No.02:大学の学食にて


「へぇー、そんな古典的なことをやる奴がまだいるんだな。昭和か? 平成ですらねぇ」


「本当だよね。でもその女の子かわいそうだなぁ。ウチなら倍返しでとっちめてやるんだけど」


「まあレジのお姉さんが綾音だったら、あのヤンキーも言ってこなかっただろうな」


「ちょっと! それどういう意味?」


 ここは都内にある、私立明青めいせい大学内の学食。

 お昼時間に俺はこの学食のあまり美味しくないカレーを食べた後、同じ法学部1年の友人2人と昨日コンビニであった話をしているところだ。


 新藤誠治しんどう せいじ

 俺の数少ない、学内の友人だ。

 180センチの筋肉質で、茶髪のイケメン。

 見た目も中身もそのままチャラいが、とにかくよく気が利く。

 特に女の子には。

 従って当然女の子にモテる。

 キャンパス内を一緒に歩いていても、あちこちから女性の黄色い声が掛かるのだ。

 また誠治は俺と同じレストランでバイトしていて、シフトもよくカブる。

 

 もう一人の友人が、黒川綾音くろかわ あやね

 身長は160センチくらい?

 茶髪のミドルストレート、やさしい顔立ちの女子だ。

 見た目に反し、歯に衣着せぬ物言いで快活な性格。

 気を使わなくていいので、俺としてはとても楽だ。

 

 ただし……胸に大きな武器を持っている女子でもある。

 以前誠治が「綾音ってGカップぐらい?」と聞いて、「な、なんでわかった?」って言っていたっけ……。

 それを当てられる誠治のムダな能力も凄いが。

 

 北海道出身の綾音は色白で可愛く、誰に対しても別け隔てなく優しい。

 しかも巨乳とくれば当然ファンの男も多い。

 綾音も今は彼氏がいないようだが、誠治同様にモテモテなのだ。


「で、瑛太。その店員の女の子、可愛かったのか?」


「ん? ああ。それがめっちゃくちゃ可愛い子だったんだよ」


 そう答える俺は、仲代瑛太なかだい えいた

 長野県の田舎街出身で、今は一人暮らし。

 175センチの中肉中背で、特にスポーツもやっていない。

 あまり特徴のない、RPGならモブキャラだ。


「へぇー、瑛太がそう言うのって珍しいね。
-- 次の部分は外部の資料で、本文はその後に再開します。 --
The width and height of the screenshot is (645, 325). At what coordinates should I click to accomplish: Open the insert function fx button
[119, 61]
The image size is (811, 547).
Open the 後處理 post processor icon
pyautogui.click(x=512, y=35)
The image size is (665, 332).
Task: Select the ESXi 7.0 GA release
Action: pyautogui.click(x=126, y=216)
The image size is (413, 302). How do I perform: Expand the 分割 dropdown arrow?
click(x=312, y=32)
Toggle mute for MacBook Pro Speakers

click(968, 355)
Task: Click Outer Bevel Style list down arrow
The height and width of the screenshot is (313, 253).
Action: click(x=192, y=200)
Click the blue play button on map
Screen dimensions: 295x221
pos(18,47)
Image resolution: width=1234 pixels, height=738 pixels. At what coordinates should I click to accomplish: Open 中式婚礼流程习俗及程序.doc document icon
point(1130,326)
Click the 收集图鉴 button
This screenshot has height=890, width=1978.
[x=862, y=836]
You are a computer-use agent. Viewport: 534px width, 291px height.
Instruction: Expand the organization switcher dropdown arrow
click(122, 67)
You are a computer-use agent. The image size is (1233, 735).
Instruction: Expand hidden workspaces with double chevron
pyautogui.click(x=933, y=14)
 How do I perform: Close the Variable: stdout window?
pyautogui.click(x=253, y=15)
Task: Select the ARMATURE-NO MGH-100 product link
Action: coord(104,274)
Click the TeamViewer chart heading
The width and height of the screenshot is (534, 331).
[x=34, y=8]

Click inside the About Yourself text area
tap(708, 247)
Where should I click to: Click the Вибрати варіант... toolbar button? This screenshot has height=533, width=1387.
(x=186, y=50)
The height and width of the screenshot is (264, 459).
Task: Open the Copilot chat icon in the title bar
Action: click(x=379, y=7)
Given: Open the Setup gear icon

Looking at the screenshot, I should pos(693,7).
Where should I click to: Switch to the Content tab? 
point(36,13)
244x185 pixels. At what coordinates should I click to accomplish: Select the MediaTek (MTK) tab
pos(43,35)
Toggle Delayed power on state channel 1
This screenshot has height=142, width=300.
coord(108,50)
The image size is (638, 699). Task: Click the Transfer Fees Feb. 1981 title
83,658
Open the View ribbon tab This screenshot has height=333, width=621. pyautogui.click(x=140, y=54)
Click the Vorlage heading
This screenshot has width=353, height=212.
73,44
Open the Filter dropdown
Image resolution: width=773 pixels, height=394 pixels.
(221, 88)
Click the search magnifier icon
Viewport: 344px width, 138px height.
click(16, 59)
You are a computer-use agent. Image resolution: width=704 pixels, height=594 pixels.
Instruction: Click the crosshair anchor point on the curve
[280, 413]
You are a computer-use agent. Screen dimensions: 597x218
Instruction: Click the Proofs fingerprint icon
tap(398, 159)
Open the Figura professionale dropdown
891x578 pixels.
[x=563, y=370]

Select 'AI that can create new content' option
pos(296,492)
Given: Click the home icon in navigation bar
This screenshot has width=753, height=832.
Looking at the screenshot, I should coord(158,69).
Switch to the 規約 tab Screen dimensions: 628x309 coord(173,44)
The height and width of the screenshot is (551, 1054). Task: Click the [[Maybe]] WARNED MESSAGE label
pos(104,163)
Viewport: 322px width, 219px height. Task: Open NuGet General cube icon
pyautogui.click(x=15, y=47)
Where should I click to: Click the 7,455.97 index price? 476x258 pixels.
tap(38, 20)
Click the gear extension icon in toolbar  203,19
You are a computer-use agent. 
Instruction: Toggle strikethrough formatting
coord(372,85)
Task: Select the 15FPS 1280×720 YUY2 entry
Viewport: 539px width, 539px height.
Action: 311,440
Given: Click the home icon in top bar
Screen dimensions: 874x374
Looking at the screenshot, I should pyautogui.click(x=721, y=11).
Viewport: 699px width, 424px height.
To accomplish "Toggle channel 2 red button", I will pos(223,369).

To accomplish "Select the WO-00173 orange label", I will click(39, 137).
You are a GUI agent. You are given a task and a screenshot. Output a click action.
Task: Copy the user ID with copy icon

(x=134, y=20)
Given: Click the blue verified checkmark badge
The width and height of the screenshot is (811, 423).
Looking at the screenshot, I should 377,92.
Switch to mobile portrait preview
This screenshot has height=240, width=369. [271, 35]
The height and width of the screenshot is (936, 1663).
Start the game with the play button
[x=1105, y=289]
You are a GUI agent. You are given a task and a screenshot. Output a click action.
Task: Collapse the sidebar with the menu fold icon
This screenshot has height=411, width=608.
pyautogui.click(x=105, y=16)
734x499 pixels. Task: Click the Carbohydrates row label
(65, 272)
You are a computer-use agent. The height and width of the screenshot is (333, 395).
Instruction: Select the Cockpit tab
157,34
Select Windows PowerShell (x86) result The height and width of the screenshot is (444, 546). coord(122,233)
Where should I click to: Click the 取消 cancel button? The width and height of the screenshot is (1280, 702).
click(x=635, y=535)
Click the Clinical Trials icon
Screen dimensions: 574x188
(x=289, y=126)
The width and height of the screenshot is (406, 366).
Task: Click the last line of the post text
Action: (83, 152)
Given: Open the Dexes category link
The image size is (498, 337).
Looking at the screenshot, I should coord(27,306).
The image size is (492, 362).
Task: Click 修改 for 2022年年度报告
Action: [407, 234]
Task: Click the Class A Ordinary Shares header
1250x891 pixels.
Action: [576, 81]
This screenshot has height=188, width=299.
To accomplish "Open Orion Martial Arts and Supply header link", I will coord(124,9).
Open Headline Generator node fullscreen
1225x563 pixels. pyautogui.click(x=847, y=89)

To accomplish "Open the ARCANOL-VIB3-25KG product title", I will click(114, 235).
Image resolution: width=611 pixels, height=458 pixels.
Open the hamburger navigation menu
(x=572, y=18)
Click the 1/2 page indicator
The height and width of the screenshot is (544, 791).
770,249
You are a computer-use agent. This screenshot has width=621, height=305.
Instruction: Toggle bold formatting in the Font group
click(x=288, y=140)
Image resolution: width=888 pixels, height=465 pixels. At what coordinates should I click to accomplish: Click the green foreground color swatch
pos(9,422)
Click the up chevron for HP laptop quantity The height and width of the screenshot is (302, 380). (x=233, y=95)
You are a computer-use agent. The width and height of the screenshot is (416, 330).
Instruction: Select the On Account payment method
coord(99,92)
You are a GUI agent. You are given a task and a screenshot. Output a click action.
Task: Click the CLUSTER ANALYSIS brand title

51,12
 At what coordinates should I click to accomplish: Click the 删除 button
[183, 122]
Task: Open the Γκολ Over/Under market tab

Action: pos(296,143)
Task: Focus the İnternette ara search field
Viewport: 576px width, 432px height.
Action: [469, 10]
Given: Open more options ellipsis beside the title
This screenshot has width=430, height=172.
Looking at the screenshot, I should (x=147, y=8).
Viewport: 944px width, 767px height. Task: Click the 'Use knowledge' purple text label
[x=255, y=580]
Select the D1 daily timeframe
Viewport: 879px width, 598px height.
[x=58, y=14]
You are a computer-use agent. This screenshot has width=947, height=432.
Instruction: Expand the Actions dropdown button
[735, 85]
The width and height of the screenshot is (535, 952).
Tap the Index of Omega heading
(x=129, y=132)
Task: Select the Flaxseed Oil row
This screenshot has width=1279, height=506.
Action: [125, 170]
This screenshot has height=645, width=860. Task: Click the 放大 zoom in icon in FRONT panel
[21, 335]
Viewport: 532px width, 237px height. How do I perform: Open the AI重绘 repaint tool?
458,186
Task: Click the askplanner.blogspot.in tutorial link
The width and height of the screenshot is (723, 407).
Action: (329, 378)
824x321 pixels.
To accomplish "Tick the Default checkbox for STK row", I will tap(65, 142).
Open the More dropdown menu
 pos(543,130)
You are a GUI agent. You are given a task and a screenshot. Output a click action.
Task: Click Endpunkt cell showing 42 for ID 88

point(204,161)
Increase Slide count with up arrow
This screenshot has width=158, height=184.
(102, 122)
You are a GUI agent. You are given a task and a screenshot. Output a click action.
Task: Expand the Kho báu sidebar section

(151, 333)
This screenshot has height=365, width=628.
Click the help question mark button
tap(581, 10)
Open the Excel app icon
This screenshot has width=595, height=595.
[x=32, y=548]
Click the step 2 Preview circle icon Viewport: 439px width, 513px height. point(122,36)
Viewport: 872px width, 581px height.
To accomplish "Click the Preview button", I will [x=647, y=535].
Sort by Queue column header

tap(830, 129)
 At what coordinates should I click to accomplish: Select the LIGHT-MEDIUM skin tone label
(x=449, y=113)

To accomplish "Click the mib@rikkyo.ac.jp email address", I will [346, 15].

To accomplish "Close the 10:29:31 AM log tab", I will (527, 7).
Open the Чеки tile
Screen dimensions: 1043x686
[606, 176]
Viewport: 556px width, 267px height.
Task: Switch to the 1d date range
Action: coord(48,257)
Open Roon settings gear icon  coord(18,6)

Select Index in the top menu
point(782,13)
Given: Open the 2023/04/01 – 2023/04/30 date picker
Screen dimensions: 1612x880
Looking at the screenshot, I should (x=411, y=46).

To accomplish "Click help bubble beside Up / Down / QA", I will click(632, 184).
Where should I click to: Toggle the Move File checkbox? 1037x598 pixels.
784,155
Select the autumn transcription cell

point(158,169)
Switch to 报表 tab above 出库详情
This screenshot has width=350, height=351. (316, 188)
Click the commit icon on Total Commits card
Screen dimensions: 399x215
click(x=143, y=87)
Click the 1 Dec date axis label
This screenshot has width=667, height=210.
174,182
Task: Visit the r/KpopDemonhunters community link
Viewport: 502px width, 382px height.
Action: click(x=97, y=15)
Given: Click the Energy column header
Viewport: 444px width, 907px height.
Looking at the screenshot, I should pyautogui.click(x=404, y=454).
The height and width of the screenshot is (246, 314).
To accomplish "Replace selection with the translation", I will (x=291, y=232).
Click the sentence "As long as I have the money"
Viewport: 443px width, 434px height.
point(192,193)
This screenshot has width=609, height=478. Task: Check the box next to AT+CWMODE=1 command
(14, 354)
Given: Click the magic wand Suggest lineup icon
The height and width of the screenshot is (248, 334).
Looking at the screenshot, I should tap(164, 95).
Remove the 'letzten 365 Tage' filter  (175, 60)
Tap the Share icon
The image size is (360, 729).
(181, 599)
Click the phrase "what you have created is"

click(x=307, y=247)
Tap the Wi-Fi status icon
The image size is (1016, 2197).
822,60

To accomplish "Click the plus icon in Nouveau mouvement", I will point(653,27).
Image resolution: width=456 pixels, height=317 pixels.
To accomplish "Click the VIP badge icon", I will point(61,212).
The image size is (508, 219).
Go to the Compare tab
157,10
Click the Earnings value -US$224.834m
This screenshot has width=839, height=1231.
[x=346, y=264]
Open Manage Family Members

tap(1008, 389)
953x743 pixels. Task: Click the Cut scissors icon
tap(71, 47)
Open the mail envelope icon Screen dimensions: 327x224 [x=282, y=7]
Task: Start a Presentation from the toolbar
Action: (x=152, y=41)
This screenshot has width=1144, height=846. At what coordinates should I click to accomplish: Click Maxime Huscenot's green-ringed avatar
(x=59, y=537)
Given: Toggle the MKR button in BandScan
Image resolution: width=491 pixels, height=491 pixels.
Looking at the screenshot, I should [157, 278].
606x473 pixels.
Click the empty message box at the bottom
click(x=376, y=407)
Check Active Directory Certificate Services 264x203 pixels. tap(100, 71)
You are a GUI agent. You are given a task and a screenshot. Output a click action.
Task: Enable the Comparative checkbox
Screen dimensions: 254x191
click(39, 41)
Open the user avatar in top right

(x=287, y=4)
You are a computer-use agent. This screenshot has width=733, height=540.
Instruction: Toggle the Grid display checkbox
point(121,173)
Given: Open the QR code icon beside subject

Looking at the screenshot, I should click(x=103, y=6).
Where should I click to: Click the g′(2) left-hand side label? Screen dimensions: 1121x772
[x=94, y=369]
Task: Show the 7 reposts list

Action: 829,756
ああ、じゃあそのヤンキー本当はその子のLime IDが知りたかったんじゃないかな?」

 綾音はそう言った。


「なんでそう思う?」


「多分IDをゲットして、脅していかがわしい写真か何かを送らせようとしたとか?」


「うわぁ、それメッチャ悪質だな。オレならもっとスマートに聞いてデートに誘って、それからゆっくりとだな……」


「それはイケメンの誠治だからできることだろ?」

 俺は誠治にツッコむ。


「ウチだったら誠治に聞かれても絶対に教えないけどなぁ。こんなチャラそうなの、絶対危なそうじゃん」


「綾音、それちょっとヒドイんじゃね?」

 綾音の正直な意見に、誠治は少し凹んでいた。